MARTA board spends nearly $150K on business psychologist

by: Richard Belcher Updated:

Belcher asked board member Jim Durrett if the board had indeed received complaints about Scott.

Channel 2 Action News has learned the MARTA board spent nearly $150,000 on a business psychologist after employees complained general manager Beverly Scott's management style was abusive.

Channel 2's Richard Belcher discovered there's also no written record of what the psychologist found.

The board hired the business psychology company in direct response to employee complaints about Scott.

Belcher found the board paid the psychologist at least $144,000, but what the board learned remains a secret.

However, well-placed sources tell Belcher employees at all levels of the agency accused Scott of a management style that was well over the line.

On the phone, Belcher asked board member Jim Durrett if the board had indeed received complaints about Scott.

"I'm not going to answer that," Durrett told him.

"Did the psychologist confirm the reports of abusive behavior by Dr. Scott?" Belcher asked.

"I'm not going to confirm that, and I'm not going to deny that. I consider it a personnel matter," Durrett responded.

Dealing with complaints about a $300,000-a-year public official is no routine personnel matter.

But the MARTA board didn't even demand a written report. Belcher was only able to track down a few documents.

They show MARTA paid the company and Dr. Terry Dockery $24,000, followed by another $100,000 for an additional eight months of work in 2011.

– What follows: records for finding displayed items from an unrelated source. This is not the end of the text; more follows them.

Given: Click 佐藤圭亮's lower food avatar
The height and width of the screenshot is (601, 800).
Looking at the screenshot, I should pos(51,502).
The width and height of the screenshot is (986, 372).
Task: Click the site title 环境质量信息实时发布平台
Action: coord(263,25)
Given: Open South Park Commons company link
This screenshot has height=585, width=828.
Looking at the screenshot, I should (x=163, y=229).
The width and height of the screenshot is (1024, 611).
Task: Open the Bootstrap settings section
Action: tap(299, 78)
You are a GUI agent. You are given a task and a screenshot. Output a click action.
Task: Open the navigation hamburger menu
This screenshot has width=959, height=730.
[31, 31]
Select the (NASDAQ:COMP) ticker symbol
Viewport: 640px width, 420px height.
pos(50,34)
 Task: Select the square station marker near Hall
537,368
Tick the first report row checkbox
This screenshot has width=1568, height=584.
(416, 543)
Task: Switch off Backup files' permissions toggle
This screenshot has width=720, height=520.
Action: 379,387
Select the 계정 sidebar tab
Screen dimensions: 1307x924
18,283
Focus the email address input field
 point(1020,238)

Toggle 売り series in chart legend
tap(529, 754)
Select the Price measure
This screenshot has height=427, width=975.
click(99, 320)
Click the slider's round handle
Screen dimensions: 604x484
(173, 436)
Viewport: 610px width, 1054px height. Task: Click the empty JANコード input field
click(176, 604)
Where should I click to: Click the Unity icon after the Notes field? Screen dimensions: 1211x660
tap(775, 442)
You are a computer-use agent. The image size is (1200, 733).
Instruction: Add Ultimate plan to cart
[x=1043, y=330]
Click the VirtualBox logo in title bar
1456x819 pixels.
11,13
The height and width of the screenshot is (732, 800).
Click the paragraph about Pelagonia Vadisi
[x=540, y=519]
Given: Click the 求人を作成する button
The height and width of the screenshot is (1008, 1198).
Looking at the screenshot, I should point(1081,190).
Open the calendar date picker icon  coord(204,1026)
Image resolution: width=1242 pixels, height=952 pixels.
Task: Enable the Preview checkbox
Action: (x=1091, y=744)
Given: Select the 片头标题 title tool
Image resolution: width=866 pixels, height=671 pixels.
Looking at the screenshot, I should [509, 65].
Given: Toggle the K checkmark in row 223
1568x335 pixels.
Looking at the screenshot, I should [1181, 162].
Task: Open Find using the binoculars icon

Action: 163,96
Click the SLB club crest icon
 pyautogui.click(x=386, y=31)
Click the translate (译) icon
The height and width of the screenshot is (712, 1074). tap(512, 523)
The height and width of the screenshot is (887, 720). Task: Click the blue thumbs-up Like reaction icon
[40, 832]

Altogether MARTA paid the company $144,000.

One objective was to "engage Dr. Scott in discussions about the effectiveness of her management practices and style," one document stated.

"It's both sad and comical," said Rep. Mike Jacobs, who chairs the state legislative committee that oversees MARTA. "That we need a psychological analysis of the person who, you know, runs such a large operation, both in terms of employees and the number of dollars it handles, is really kind of scary."

Jacobs added when you spend a large amount of money, you expect some results. But there's no indication we'll ever know what those unwritten results were.